One significant limitation in comparing expert visual analysis (EVA) scores with the results of an SDA is that EVA is typically retrospective – the electroencephalographer identifies that a seizure has occurred and then pages forward and backward through the signal display/printout to set the times at which they believe the event starts and ends. On the other hand, any SDA that operates in real-time is required to issue a decision at a particular time using only signal information available up to that point in time. While some SDAs have been developed that perform retrospectively to first determine a seizure’s presence and then back up to determine when it started (Chan et al. 2008), and these approaches have some utility for offline processing, the associated detection delay limits their usefulness for warning or closed-loop control applications.

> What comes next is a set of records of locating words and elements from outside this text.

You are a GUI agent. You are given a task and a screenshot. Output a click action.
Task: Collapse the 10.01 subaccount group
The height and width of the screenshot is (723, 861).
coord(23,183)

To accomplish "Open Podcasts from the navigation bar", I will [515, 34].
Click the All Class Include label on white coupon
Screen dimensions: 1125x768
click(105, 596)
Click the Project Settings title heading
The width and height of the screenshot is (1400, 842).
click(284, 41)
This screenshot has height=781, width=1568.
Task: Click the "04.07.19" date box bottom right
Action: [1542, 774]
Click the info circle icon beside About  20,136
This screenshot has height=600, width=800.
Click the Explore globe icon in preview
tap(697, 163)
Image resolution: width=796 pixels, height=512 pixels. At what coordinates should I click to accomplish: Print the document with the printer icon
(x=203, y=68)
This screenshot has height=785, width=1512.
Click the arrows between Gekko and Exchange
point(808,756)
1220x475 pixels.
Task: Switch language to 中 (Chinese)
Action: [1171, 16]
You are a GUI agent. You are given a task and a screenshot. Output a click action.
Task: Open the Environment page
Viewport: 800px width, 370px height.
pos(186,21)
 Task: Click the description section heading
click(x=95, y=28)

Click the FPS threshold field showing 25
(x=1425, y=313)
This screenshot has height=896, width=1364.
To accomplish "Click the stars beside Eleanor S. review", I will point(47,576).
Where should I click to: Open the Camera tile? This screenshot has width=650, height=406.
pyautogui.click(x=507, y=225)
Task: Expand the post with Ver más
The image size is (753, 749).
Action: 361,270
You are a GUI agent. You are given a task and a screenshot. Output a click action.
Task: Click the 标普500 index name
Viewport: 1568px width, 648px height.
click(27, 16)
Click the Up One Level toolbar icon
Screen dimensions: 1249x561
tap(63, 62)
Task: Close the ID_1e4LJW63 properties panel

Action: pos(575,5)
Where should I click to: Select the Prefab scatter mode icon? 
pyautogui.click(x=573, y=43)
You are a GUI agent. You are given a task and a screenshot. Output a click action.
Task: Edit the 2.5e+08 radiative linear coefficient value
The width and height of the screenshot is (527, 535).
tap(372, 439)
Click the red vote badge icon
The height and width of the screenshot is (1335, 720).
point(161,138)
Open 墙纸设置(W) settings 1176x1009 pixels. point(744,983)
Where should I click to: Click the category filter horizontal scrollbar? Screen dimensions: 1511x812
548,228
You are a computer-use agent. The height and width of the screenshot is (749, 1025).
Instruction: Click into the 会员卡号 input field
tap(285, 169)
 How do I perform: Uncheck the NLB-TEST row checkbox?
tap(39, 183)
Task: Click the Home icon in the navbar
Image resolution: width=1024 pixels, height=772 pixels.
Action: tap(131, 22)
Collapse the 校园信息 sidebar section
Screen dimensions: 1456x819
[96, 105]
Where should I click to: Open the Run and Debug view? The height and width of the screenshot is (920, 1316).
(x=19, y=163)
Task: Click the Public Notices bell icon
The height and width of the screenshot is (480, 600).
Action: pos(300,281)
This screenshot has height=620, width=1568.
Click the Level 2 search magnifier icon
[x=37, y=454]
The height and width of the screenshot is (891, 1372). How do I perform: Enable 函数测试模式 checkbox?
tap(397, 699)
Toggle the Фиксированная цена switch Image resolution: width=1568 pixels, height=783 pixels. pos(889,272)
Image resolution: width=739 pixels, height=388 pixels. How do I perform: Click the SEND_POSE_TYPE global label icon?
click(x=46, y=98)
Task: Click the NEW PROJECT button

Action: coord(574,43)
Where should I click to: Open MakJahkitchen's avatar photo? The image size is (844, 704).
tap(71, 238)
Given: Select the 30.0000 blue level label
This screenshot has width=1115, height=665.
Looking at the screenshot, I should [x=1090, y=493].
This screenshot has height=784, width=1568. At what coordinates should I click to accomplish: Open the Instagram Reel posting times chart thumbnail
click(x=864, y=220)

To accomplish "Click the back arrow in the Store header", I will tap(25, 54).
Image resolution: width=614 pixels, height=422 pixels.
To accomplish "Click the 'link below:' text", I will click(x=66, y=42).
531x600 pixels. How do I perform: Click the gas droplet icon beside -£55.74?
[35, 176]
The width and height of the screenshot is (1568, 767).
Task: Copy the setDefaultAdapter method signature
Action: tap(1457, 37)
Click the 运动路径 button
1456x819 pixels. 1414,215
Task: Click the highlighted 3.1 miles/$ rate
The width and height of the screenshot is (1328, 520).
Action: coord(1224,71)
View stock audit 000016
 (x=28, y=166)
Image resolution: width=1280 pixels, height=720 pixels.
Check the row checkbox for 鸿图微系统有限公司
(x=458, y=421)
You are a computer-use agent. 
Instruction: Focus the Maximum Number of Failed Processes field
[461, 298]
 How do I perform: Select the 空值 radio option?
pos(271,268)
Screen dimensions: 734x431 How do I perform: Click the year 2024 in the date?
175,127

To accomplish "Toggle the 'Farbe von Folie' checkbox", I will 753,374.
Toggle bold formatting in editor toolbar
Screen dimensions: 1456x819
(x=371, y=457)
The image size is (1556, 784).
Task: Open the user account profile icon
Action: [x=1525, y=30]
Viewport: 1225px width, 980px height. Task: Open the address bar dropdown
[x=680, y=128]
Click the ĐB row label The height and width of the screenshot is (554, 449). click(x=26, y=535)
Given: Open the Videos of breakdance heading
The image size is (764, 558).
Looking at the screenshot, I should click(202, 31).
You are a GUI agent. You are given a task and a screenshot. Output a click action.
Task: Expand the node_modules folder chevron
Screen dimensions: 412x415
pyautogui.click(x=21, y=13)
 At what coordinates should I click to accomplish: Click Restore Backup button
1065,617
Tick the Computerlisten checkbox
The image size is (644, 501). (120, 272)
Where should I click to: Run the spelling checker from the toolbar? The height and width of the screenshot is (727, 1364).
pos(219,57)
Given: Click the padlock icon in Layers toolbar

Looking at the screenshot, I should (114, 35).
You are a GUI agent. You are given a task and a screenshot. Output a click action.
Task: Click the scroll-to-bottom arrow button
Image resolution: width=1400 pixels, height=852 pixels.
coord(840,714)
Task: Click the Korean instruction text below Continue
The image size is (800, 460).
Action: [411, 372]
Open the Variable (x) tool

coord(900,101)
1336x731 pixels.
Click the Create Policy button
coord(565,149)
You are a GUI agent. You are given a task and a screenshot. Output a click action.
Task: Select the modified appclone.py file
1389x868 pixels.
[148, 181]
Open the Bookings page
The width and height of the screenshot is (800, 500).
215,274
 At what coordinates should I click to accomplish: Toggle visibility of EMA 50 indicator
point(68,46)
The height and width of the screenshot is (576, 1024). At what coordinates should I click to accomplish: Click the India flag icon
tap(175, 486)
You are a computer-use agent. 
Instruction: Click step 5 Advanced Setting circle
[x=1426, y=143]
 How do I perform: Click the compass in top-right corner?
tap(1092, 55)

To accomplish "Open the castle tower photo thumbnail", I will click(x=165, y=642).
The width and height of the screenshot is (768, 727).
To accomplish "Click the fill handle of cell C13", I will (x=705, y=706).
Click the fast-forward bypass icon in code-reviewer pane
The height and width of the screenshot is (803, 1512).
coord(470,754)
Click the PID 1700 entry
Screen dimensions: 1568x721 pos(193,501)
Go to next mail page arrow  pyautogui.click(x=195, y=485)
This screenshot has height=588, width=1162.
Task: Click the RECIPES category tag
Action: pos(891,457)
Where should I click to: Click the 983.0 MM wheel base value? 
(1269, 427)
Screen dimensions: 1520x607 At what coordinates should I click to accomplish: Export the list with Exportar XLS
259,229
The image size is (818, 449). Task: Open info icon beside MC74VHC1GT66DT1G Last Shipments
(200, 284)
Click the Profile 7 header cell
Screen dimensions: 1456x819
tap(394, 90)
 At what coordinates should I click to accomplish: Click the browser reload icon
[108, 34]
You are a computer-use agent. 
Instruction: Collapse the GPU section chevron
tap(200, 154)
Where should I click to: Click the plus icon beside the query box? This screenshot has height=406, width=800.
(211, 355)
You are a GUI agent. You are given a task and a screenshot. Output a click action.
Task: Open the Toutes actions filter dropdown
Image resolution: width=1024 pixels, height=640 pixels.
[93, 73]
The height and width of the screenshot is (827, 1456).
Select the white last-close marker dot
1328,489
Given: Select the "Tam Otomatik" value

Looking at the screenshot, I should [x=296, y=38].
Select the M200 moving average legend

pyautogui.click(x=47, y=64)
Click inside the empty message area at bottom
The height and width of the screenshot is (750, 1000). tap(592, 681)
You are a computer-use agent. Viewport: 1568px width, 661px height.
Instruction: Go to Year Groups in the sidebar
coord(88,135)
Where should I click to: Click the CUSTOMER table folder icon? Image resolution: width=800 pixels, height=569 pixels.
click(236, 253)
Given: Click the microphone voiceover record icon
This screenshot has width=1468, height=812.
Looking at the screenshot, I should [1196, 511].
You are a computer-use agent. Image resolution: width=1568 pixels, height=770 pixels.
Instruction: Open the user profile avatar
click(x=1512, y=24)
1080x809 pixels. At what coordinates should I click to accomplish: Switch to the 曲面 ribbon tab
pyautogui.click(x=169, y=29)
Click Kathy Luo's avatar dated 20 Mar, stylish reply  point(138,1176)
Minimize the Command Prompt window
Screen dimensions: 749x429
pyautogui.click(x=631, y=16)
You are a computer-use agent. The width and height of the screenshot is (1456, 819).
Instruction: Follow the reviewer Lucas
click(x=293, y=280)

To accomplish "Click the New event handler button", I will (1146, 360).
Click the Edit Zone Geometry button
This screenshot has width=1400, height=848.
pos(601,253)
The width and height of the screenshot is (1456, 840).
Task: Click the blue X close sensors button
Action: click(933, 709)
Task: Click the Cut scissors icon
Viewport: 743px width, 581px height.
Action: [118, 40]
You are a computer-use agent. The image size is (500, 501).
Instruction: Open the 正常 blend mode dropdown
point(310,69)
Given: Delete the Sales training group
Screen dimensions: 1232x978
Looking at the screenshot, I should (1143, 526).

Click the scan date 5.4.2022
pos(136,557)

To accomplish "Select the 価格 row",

Figure 4: (A) 20s of single channel ECoG signal containing a seizure. (B) Magnification of the seizure signal around the electrographic onset. This signal is used to adapt/train an SDA to rapidly detect events with similar power spectral density that is sustained for 2s.

Figure 5: The adapted SDA, trained using the epoch in #F6(B), is applied to a longer epoch of ECoG from the same subject as in #F6 and 15s traces are shown for the first 50 resulting detections. All detections have similar signal characteristics in the two-second window immediately preceding the detections. The reader is challenged to guess which of the detections will evolve to electrographic seizures that last at least 10s. (See #F8 for the answer.)

Figure 6: The same data as shown in #F7 except the 15s of ECoG following each detection is also shown. Only 8 of the 50 detections correspond to electrographic seizure events that last at least 10s.